9

Laura Hayward, capitana de Homicidios, contemplaba en silencio el selvático desorden que parecía brotar de su escritorio y de todas las sillas del despacho, y que se derramaba por el suelo: caóticas montañas de papeles, fotos, cuerdas enredadas de distintos colores, cedes, télex amarillentos, etiquetas, sobres… Se dijo que aquel desbarajuste era un reflejo perfecto de su estado interior.

De todas sus pruebas contra el agente especial Pendergast, tan bien encajadas, de toda la parafernalia inculpatoria de hilos de colores y etiquetas, no quedaba nada. Y pensar que todo concordaba… Pruebas sutiles pero rotundas, convincentes, de una coherencia intachable: una mancha de sangre lejos de donde tenía que estar, algunas fibras microscópicas, algunos pelos, un nudo de determinadas características, los sucesivos propietarios del arma del crimen… Las pruebas de ADN no mentían; tampoco los forenses, ni las autopsias, y todos señalaban a Pendergast. Así de sólidas eran las pruebas contra él.

Tal vez demasiado. Ese, en pocas palabras, era el problema.

Llamaron suavemente a la puerta. Hayward se giró y vio a Glen Singleton, el capitán del distrito, en el umbral. Era un hombre de casi cincuenta años, alto, con movimientos elegantes y eficaces de nadador, una cara larga y un perfil aguileño. Llevaba un traje gris marengo demasiado, caro y bien cortado para un capitán de la policía de Nueva York, y se gastaba ciento veinte dólares cada dos semanas en la barbería del vestíbulo del Carlyle para que le hicieran un corte perfecto en su pelo salpicado de canas, pero lo único que delataba todo ello era su obsesión por el aseo, no que fuera un policía corrupto. Por otro lado, a pesar de su prurito indumentario era un policía buenísimo, uno de los más condecorados entre los que seguían en activo.

—¿Puedo pasar, Laura?

Sonrió, dejando a la vista la cara perfección de su dentadura.

—Sí, claro, ¿por qué no?

—Ayer no te vimos en la cena del departamento. ¿Tenías algún conflicto?

—¿Un conflicto? No, qué va, en absoluto.

—Ah, ¿no? Entonces no entiendo que te perdieras la oportunidad de comer, beber y divertirte.

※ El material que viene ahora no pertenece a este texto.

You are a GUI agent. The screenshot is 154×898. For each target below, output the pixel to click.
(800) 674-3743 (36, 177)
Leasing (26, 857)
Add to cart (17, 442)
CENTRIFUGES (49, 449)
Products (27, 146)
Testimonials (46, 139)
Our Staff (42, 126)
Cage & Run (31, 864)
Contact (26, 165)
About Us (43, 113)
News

—No sé. Supongo que no estaba para muchas diversiones.

Se hizo un silencio incómodo, en el que Singleton miró a su alrededor en busca de una silla vacía.

—Perdona que esté todo tan desordenado. Es que estaba…

Hayward dejó la frase a medias.

—¿Qué?

Se encogió de hombros.

—Lo que me temía.

Después de un breve titubeo, Singleton pareció decidirse; cerró la puerta y se quedó en el despacho.

—Esto no es propio de ti, Laura —dijo en voz baja.

«Ah, lo va a enfocar así», pensó Hayward.

—Soy tu amigo y no pienso andarme con rodeos —continuó él—. Puedo imaginar qué estabas haciendo. Vas a meterte en un buen lío.

Hayward se quedó a la expectativa.

—Ha sido una investigación perfecta, de manual. ¿Por qué te flagelas?

Se quedó mirando a Singleton, haciendo un esfuerzo por controlar una erupción de rabia cuyo blanco —de sobra lo sabía— era más contra ella que hacia él.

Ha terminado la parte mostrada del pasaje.